Assessing materiality of misstatements

The auditor shall assess every misstatement and their impact on relevant classes of transactions, accounts balances or disclosures. This shall also include if materiality level that has been set has been included by such transaction.

The auditors need to assess if misstatements are material according to their size and nature. Auditors need to consider qualitative assessment, balance sheet classifications, disclosure of misstatements, and impact on prior period financial statements while assessing the materiality of misstatements.

Reassessing materiality during the audit

Auditors need to be proactive as well as reactive.

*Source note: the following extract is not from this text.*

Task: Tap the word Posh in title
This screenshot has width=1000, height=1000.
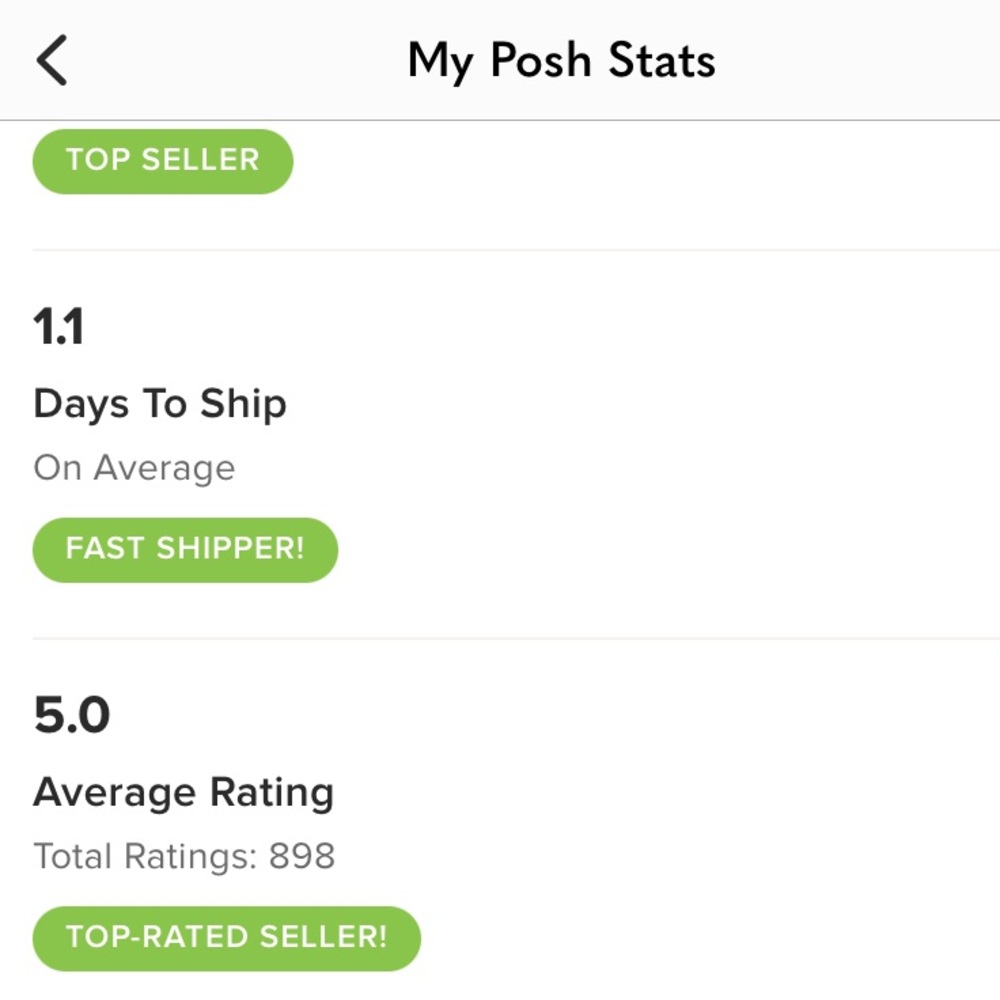Action: click(x=540, y=60)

They need to set the benchmarks at the beginning and when circumstances arise where it would be necessary to change the benchmark, they need to be reactive as well. Auditors should revise overall materiality during audit if they are aware during the audit procedures that is being carried on.

This may happen when they realize they have set a different benchmark with respect to the amount. This happens if the materiality is determined prior to year-end information. If the auditors realize that lower materiality is set than required in the present scenario, they have to reassess the materiality. Auditors would then revise performance materiality considering the impact on nature, time, and extent of audit procedures.